Дело было в гостях. Теплая дружеская компания отмечала один из доставшихся в наследство советских праздников. Милые тосты, добрые подколки, веселые истории, вкусные закуски, дружный смех, атмосфера расслабленности и симпатии. Мизансцена резко изменилась после звонка в дверь и шумного приветствия хозяином невидимых доселе пришельцев. Новые гости приходились квартиросъемщику недавно приобретенными знакомцами, а потому чести быть представленными тесной компании пока не удостоенные.
Первым на пороге комнаты появился добротно вытесанный двухметровый детина с властным зеленоватым взглядом основателя прайда, помечающего территорию. За ним угадывался более компактный силуэт русоволосого спутника. Разговоры в комнате затихли, и само по себе разверзлось свободное двухместное пространство за столом. В полной тишине перед ними аккуратно материализовались чистые тарелки, вилки, стаканы и салфетки, рюмки наполнились голубоватой слезой, нарезки и салаты вытянулись в струнку.
– Чего замолчали, гости дорогие? Или тут съезд глухонемых фанатов тишины? Мы, вроде, на праздник шли. Да, Володя? А попали, по всей видимости, в кладбищенскую контору, – пробасил детина, обращаясь к своему товарищу. – Наливайте уже, выпить хочется.
И тут мне стало обидно, что славные посиделки спетого и спитого коллектива так бесцеремонно подавлены доминантным самцом. Веселый внутренний задор перерос в решительный кураж.
– Наливай, ребята. Гудвин, сколь великий, столь же и ужасный, пожелали слово молвить неразумной пастве. Злобный волшебник страны Оз устал от жевунов и мигунов и хотел бы провести время с болтунами и прыгунами. Хотите избежать участи подземных рудокопов – смеемся и подпрыгиваем! Там, глядишь, в награду пожалует храбрость, сердце и мозги. Правда, повелитель?
– Правда, Гингема. Ты, матушка, на летучих обезьянах перекаталась? Или с Бастиндой мужика не поделила?
– Нет, Ваше высокоблагородие. Я всего лишь из другой сказки. За то и выпьем – за разнообразие форм существования.
Выпили. Народ приободрился, детина напрягся, а я раззадорилась. Смех прорывался отдельными фонтанчиками и полноводными гейзерами. Пикировка наша, ставшая центром внимания, продолжалась часа три кряду, подкидывая победные очки с переменным успехом на оба фронта.

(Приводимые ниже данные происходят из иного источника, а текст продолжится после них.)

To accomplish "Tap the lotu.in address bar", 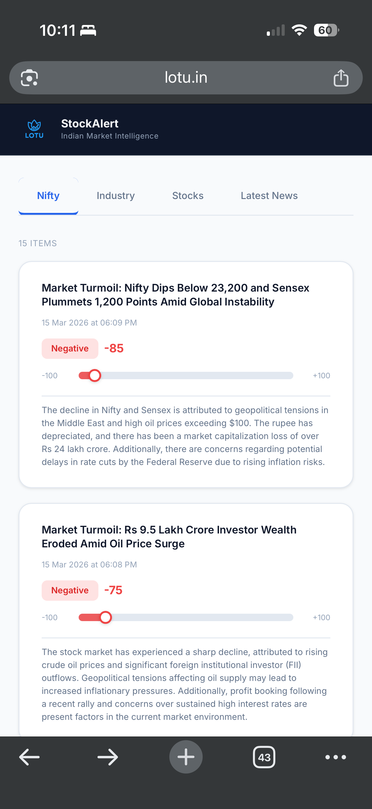I will pos(186,78).
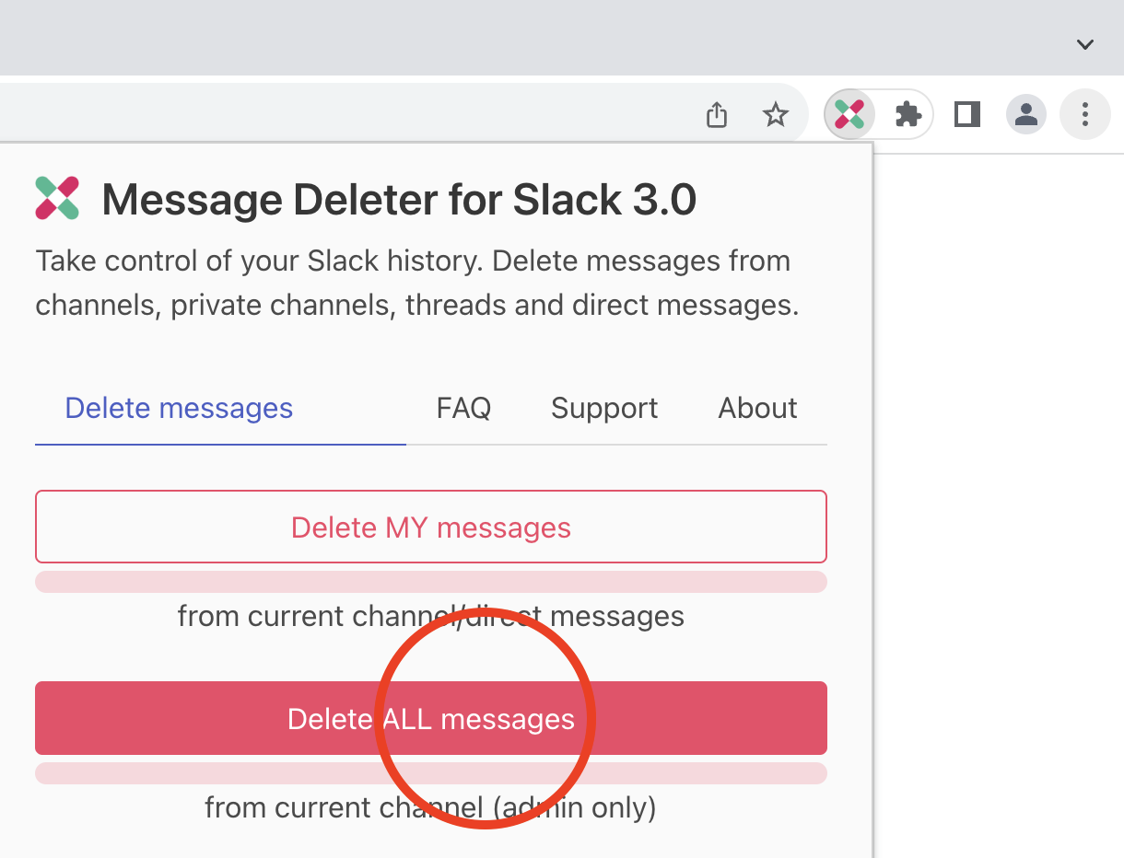1124x858 pixels.
Task: Click the Message Deleter logo in the popup
Action: (x=57, y=198)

Атмосферу праздника мы вернули, державу и скипетр поделили. Но головной убор монарха обрел статус переходящего кубка, усиливая у меня и Савелия взаимный и пока неприязненный интерес.

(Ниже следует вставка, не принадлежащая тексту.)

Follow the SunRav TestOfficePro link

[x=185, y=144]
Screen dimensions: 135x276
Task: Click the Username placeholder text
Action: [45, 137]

Независимый и гордый Сава где лаской, где поддержкой, где хитростью, где давлением достаточно быстро подстроился под наш разношерстный дружеский коллектив. Внешняя показная флегматичность не мешала ему стремительно и хладнокровно принимать решения. Угрожающие опасности с разбегу натыкались на мощный агрессивный отпор. Ирония и сарказм прорывали нарочитую отстраненность. Общее созидательное движение вперед и умение лавировать в конфликте не исключали тяги к жесткому самоутверждению. Но неустрашимо принимая вызов толпы, Савелка неизменно совершал подвиг признания персонально существующего частичного превосходства или сопоставимости потенциалов.